The Armenians who witnessed Palestine’s transformation

When looking at the parallels between then and now, it is worth mentioning the Armenians whose faith brought them to Palestine after the genocide.

In May, an exhibition in Marseille of rare photographs from Gaza drew attention to the archive of Kegham Djeghalian, a photographer who survived the Armenian Genocide and founded the first photo studio in Gaza in 1944. He spent the next four decades documenting everyday life in Gaza.

As his grandson noted in an interview during the exhibition, ‘It’s a Gaza we no longer know. A joyful Gaza, one full of hope, connected to the world, with trains and an airport’.

One image from the archive, as described by France24, shows children forming a human pyramid in the courtyard of a school for Palestinian refugees displaced after the creation of Israel. Djeghalian, himself displaced and rebuilding his life in another society, was documenting the experiences of displacement in his host community decades before 2023.

To complete the collection, his grandson reached out to a Palestinian man, Marwan al-Tarazi, who had preserved part of the archive after inheriting the studio. Part of the exhibition, titled ‘Zoom Call’, included screenshots of conversations with al-Tarazi in 2021. In October 2023, Israeli strikes killed al-Tarazi, his wife, and his grandchild.

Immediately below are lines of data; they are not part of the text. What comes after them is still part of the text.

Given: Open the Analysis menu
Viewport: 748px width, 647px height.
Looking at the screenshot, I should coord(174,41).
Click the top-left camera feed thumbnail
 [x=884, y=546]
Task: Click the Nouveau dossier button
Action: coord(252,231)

This layered history of displacement forms part of a broader Armenian presence in Palestine. British Mandate records estimate that around 10,000 Armenian refugees settled in Palestine after the genocide, residing mainly in Haifa, Jaffa, and Jerusalem.

In the latter city, however, the Armenian presence is far older, stretching back 1,500–1,700 years, making it one of the city’s oldest continuous communities. Therefore, the basic needs of the Armenians who fled to Jerusalem in the early 20th century were largely managed by the Armenian Patriarchate, based at the Cathedral of St James, which functioned as the de facto authority of the Armenian Quarter in the city.

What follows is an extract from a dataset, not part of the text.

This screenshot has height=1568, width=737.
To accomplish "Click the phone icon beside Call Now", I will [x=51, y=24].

Today, the Armenian community in Jerusalem lives under Israeli control and, like Palestinians in East Jerusalem, holds residency rather than citizenship, leaving them effectively stateless.

In recent years, this legal and political precarity has been accompanied by documented incidents of harassment and violence. The Rossing Centre, which tracks anti-Christian attacks in Jerusalem, recorded around 20 incidents targeting Armenians and church property in 2023 alone, including settlers spitting at clergy and graffiti reading ‘Death to Christians’.

These pressures on the community have unfolded not only on the ground but also in public discourse and media representation. In May 2025, during a live broadcast of the Eurovision Song Contest on Israel’s Kan 11 channel, a commentator said shortly after the Armenian performance: ‘I can’t believe we gave a whole quarter in Jerusalem to these guys’.

The remark was more than an offhand comment. It reflected the ease with which a community’s centuries-long presence could be dismissed, ridiculed, and treated as a political concession rather than as an undeniable historical reality.

That kind of dehumanisation does not emerge in a vacuum. It grows in societies where impunity becomes normalised and where violence, once justified, gradually reshapes moral boundaries. In that sense, I would argue that the gravest consequence of the Armenian Genocide, and of more than a century of political hesitation, denial, and impunity, is not only the injustice done to its victims — it is the genocide unfolding before our eyes today.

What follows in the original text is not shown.